EXTRACTED RECORDS >>
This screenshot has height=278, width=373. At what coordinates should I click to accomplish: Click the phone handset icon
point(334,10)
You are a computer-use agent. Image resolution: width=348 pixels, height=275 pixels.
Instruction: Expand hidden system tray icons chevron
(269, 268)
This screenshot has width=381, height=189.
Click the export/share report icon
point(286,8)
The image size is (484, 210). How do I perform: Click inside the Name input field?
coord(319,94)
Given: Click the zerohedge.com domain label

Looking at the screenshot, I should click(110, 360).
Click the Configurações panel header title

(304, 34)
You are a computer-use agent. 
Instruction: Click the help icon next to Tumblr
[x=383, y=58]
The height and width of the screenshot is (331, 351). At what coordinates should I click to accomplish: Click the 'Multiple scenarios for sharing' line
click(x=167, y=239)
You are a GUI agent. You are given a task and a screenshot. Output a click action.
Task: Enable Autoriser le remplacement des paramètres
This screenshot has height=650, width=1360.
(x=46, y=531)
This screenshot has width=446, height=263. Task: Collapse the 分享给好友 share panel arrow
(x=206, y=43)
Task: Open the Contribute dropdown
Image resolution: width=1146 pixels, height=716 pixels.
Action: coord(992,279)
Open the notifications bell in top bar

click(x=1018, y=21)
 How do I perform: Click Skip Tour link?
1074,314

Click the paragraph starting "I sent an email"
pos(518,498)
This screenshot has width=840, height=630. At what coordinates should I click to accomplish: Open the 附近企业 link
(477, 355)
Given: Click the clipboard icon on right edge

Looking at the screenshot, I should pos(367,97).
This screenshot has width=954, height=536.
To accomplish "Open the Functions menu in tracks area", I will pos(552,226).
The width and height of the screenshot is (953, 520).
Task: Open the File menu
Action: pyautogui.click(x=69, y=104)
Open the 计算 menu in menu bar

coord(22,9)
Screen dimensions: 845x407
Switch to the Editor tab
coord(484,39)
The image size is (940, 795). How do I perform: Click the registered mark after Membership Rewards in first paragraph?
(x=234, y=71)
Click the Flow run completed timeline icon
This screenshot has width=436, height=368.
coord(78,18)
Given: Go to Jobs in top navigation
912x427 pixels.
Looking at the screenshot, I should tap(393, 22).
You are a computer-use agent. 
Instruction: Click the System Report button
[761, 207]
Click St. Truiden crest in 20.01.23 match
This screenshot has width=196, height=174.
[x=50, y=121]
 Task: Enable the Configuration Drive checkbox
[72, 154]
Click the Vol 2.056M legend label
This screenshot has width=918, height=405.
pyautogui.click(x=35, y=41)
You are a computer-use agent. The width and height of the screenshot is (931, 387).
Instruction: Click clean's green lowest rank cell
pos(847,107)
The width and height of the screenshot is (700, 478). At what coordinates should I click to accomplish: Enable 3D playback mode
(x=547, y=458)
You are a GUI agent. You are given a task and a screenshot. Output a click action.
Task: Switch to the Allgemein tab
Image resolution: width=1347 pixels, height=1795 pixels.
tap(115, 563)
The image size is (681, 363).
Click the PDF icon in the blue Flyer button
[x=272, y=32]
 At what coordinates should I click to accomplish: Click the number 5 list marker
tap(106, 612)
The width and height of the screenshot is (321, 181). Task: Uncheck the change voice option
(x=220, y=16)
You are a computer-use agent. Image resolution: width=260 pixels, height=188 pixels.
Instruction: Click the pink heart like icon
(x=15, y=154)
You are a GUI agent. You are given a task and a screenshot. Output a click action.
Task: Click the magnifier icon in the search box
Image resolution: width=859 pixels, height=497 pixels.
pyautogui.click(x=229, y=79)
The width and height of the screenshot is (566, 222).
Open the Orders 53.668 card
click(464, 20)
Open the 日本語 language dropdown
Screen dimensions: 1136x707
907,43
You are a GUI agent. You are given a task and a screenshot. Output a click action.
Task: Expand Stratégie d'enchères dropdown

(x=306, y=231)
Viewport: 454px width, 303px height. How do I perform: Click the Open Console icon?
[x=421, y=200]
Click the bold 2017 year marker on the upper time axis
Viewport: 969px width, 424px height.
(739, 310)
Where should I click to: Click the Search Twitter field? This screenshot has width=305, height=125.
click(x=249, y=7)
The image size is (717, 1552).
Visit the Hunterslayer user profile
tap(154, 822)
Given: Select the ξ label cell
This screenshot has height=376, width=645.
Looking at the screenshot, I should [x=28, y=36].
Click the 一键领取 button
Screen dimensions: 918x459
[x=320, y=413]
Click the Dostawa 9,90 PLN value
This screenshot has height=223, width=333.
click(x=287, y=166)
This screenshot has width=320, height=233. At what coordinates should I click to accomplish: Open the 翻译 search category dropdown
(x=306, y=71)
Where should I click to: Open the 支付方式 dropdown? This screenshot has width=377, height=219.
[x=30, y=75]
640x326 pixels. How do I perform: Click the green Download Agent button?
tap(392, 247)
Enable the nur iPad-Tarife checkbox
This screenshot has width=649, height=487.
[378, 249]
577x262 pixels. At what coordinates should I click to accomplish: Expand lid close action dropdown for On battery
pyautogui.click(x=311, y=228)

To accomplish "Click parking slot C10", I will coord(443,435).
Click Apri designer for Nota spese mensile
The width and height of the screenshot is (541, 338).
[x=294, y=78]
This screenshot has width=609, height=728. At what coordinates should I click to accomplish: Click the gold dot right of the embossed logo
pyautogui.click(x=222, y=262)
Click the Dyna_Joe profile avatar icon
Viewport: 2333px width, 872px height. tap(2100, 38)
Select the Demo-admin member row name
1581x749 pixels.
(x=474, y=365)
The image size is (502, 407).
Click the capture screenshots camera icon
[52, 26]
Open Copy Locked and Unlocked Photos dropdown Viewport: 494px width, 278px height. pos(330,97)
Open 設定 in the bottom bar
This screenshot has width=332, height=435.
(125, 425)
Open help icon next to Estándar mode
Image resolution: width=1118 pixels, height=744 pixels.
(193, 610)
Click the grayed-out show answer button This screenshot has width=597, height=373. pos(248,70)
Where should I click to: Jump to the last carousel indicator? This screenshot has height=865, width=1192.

WHAT THE TASK REQUIRES >>
Repeat the material above in full. Match it exactly.

EXPECTED OUTPUT >>
This screenshot has height=278, width=373. At what coordinates should I click to accomplish: Click the phone handset icon
point(334,10)
You are a computer-use agent. Image resolution: width=348 pixels, height=275 pixels.
Instruction: Expand hidden system tray icons chevron
(269, 268)
This screenshot has width=381, height=189.
Click the export/share report icon
point(286,8)
The image size is (484, 210). How do I perform: Click inside the Name input field?
coord(319,94)
Given: Click the zerohedge.com domain label

Looking at the screenshot, I should click(110, 360).
Click the Configurações panel header title

(304, 34)
You are a computer-use agent. 
Instruction: Click the help icon next to Tumblr
[x=383, y=58]
The height and width of the screenshot is (331, 351). At what coordinates should I click to accomplish: Click the 'Multiple scenarios for sharing' line
click(x=167, y=239)
You are a GUI agent. You are given a task and a screenshot. Output a click action.
Task: Enable Autoriser le remplacement des paramètres
This screenshot has height=650, width=1360.
(x=46, y=531)
This screenshot has width=446, height=263. Task: Collapse the 分享给好友 share panel arrow
(x=206, y=43)
Task: Open the Contribute dropdown
Image resolution: width=1146 pixels, height=716 pixels.
Action: coord(992,279)
Open the notifications bell in top bar

click(x=1018, y=21)
 How do I perform: Click Skip Tour link?
1074,314

Click the paragraph starting "I sent an email"
pos(518,498)
This screenshot has width=840, height=630. At what coordinates should I click to accomplish: Open the 附近企业 link
(477, 355)
Given: Click the clipboard icon on right edge

Looking at the screenshot, I should pos(367,97).
This screenshot has width=954, height=536.
To accomplish "Open the Functions menu in tracks area", I will pos(552,226).
The width and height of the screenshot is (953, 520).
Task: Open the File menu
Action: pyautogui.click(x=69, y=104)
Open the 计算 menu in menu bar

coord(22,9)
Screen dimensions: 845x407
Switch to the Editor tab
coord(484,39)
The image size is (940, 795). How do I perform: Click the registered mark after Membership Rewards in first paragraph?
(x=234, y=71)
Click the Flow run completed timeline icon
This screenshot has width=436, height=368.
coord(78,18)
Given: Go to Jobs in top navigation
912x427 pixels.
Looking at the screenshot, I should tap(393, 22).
You are a computer-use agent. 
Instruction: Click the System Report button
[761, 207]
Click St. Truiden crest in 20.01.23 match
This screenshot has width=196, height=174.
[x=50, y=121]
 Task: Enable the Configuration Drive checkbox
[72, 154]
Click the Vol 2.056M legend label
This screenshot has width=918, height=405.
pyautogui.click(x=35, y=41)
You are a computer-use agent. The width and height of the screenshot is (931, 387).
Instruction: Click clean's green lowest rank cell
pos(847,107)
The width and height of the screenshot is (700, 478). At what coordinates should I click to accomplish: Enable 3D playback mode
(x=547, y=458)
You are a GUI agent. You are given a task and a screenshot. Output a click action.
Task: Switch to the Allgemein tab
Image resolution: width=1347 pixels, height=1795 pixels.
tap(115, 563)
The image size is (681, 363).
Click the PDF icon in the blue Flyer button
[x=272, y=32]
 At what coordinates should I click to accomplish: Click the number 5 list marker
tap(106, 612)
The width and height of the screenshot is (321, 181). Task: Uncheck the change voice option
(x=220, y=16)
You are a computer-use agent. Image resolution: width=260 pixels, height=188 pixels.
Instruction: Click the pink heart like icon
(x=15, y=154)
You are a GUI agent. You are given a task and a screenshot. Output a click action.
Task: Click the magnifier icon in the search box
Image resolution: width=859 pixels, height=497 pixels.
pyautogui.click(x=229, y=79)
The width and height of the screenshot is (566, 222).
Open the Orders 53.668 card
click(464, 20)
Open the 日本語 language dropdown
Screen dimensions: 1136x707
907,43
You are a GUI agent. You are given a task and a screenshot. Output a click action.
Task: Expand Stratégie d'enchères dropdown

(x=306, y=231)
Viewport: 454px width, 303px height. How do I perform: Click the Open Console icon?
[x=421, y=200]
Click the bold 2017 year marker on the upper time axis
Viewport: 969px width, 424px height.
(739, 310)
Where should I click to: Click the Search Twitter field? This screenshot has width=305, height=125.
click(x=249, y=7)
The image size is (717, 1552).
Visit the Hunterslayer user profile
tap(154, 822)
Given: Select the ξ label cell
This screenshot has height=376, width=645.
Looking at the screenshot, I should [x=28, y=36].
Click the 一键领取 button
Screen dimensions: 918x459
[x=320, y=413]
Click the Dostawa 9,90 PLN value
This screenshot has height=223, width=333.
click(x=287, y=166)
This screenshot has width=320, height=233. At what coordinates should I click to accomplish: Open the 翻译 search category dropdown
(x=306, y=71)
Where should I click to: Open the 支付方式 dropdown? This screenshot has width=377, height=219.
[x=30, y=75]
640x326 pixels. How do I perform: Click the green Download Agent button?
tap(392, 247)
Enable the nur iPad-Tarife checkbox
This screenshot has width=649, height=487.
[378, 249]
577x262 pixels. At what coordinates should I click to accomplish: Expand lid close action dropdown for On battery
pyautogui.click(x=311, y=228)

To accomplish "Click parking slot C10", I will coord(443,435).
Click Apri designer for Nota spese mensile
The width and height of the screenshot is (541, 338).
[x=294, y=78]
This screenshot has width=609, height=728. At what coordinates should I click to accomplish: Click the gold dot right of the embossed logo
pyautogui.click(x=222, y=262)
Click the Dyna_Joe profile avatar icon
Viewport: 2333px width, 872px height. tap(2100, 38)
Select the Demo-admin member row name
1581x749 pixels.
(x=474, y=365)
The image size is (502, 407).
Click the capture screenshots camera icon
[52, 26]
Open Copy Locked and Unlocked Photos dropdown Viewport: 494px width, 278px height. pos(330,97)
Open 設定 in the bottom bar
This screenshot has width=332, height=435.
(125, 425)
Open help icon next to Estándar mode
Image resolution: width=1118 pixels, height=744 pixels.
(193, 610)
Click the grayed-out show answer button This screenshot has width=597, height=373. pos(248,70)
Where should I click to: Jump to the last carousel indicator? This screenshot has height=865, width=1192.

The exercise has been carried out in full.